▸ Task description: Convert the entries below into a two-column CSV with the header entry,answer. Give one row per entry, with its text and its answer each in a single quoted field and line breaks replaced by spaces, and leave out the pictures.

··········

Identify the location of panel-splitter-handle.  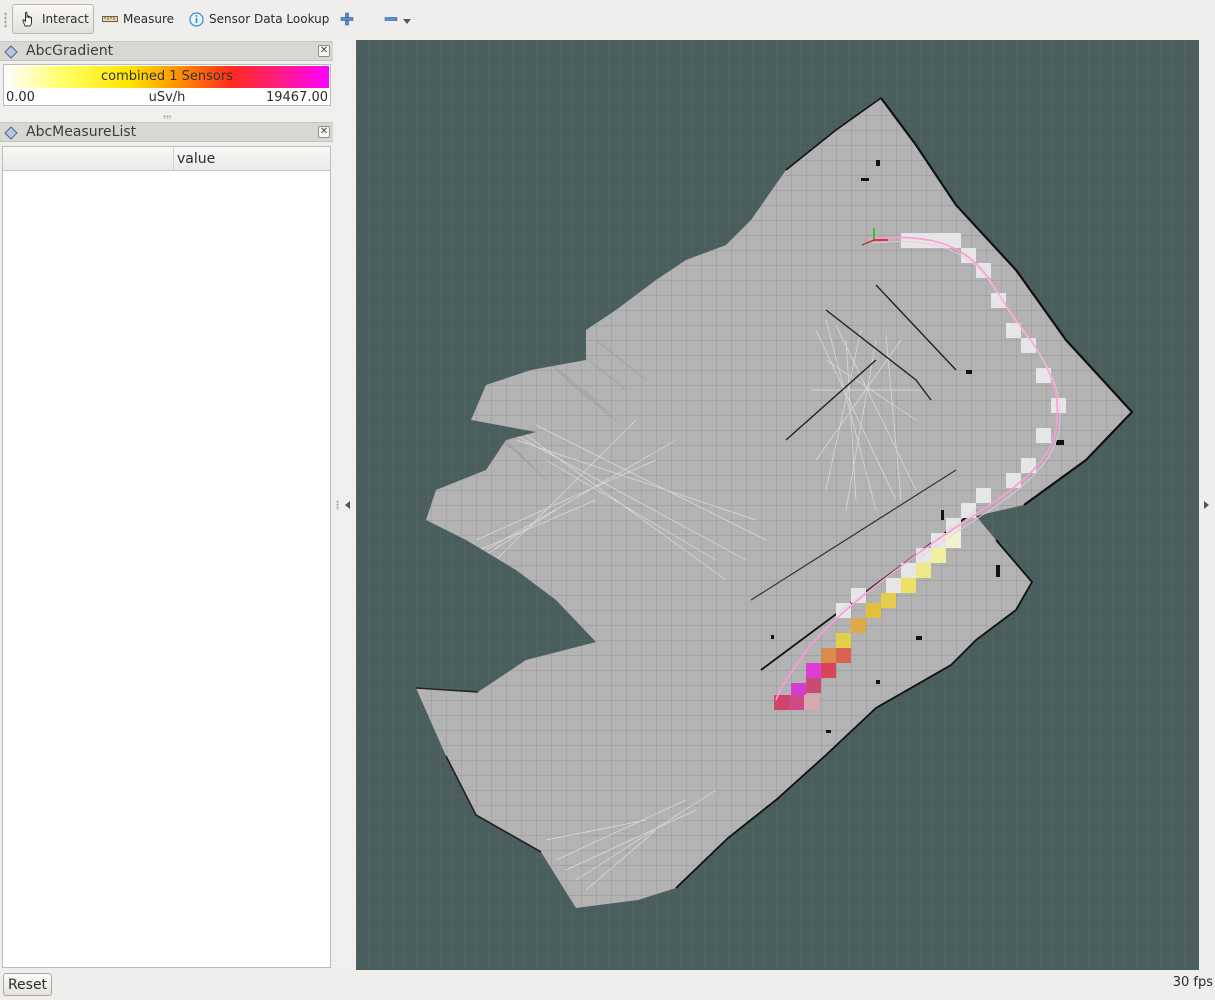
(167, 117).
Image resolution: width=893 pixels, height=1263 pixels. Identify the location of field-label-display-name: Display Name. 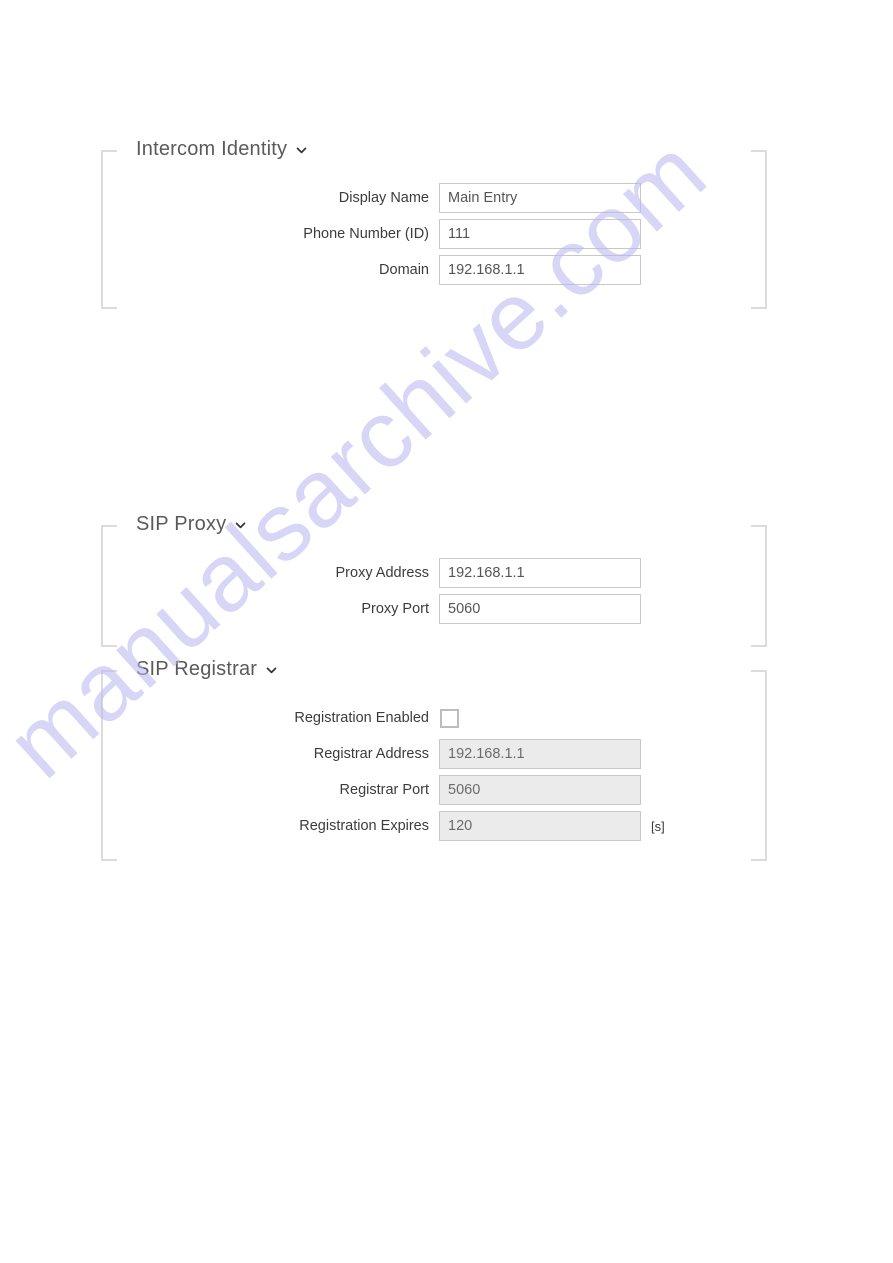
(384, 198).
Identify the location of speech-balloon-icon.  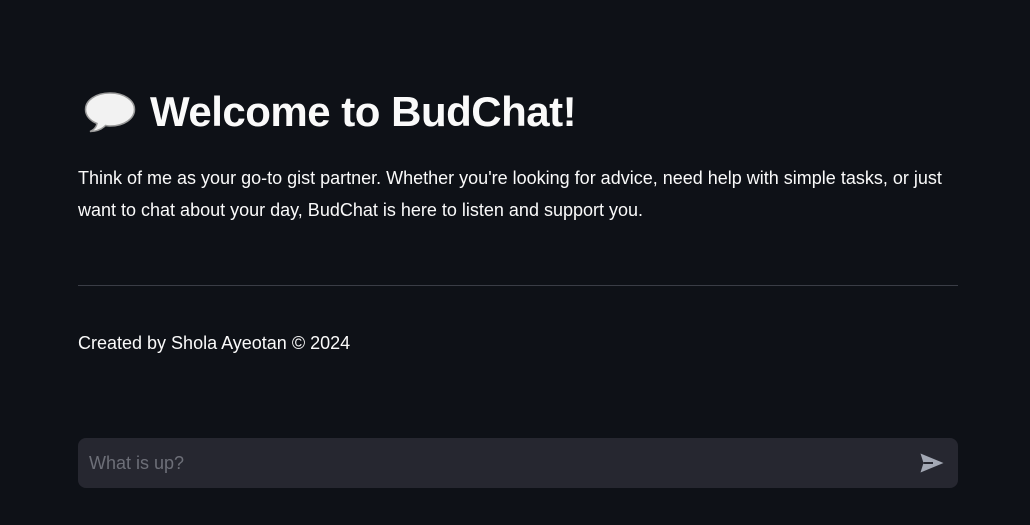
(110, 112).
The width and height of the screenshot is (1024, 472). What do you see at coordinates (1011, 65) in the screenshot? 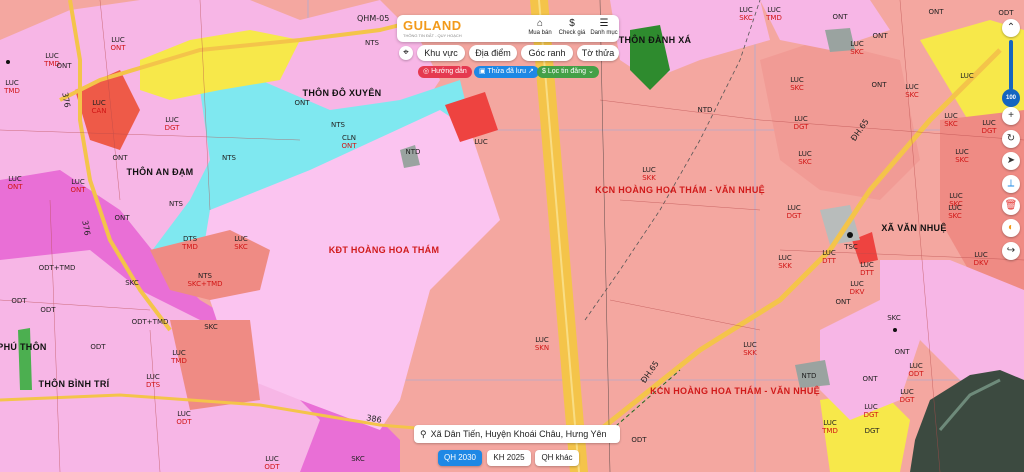
I see `opacity-slider` at bounding box center [1011, 65].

··········

▸ Answer space:
entry,answer
"Identify the location of panel-splitter-handle.","(167, 117)."
"Image resolution: width=893 pixels, height=1263 pixels. Identify the location of field-label-display-name: Display Name.","(384, 198)."
"Identify the location of speech-balloon-icon.","(110, 112)."
"The width and height of the screenshot is (1024, 472). What do you see at coordinates (1011, 65) in the screenshot?","I see `opacity-slider` at bounding box center [1011, 65]."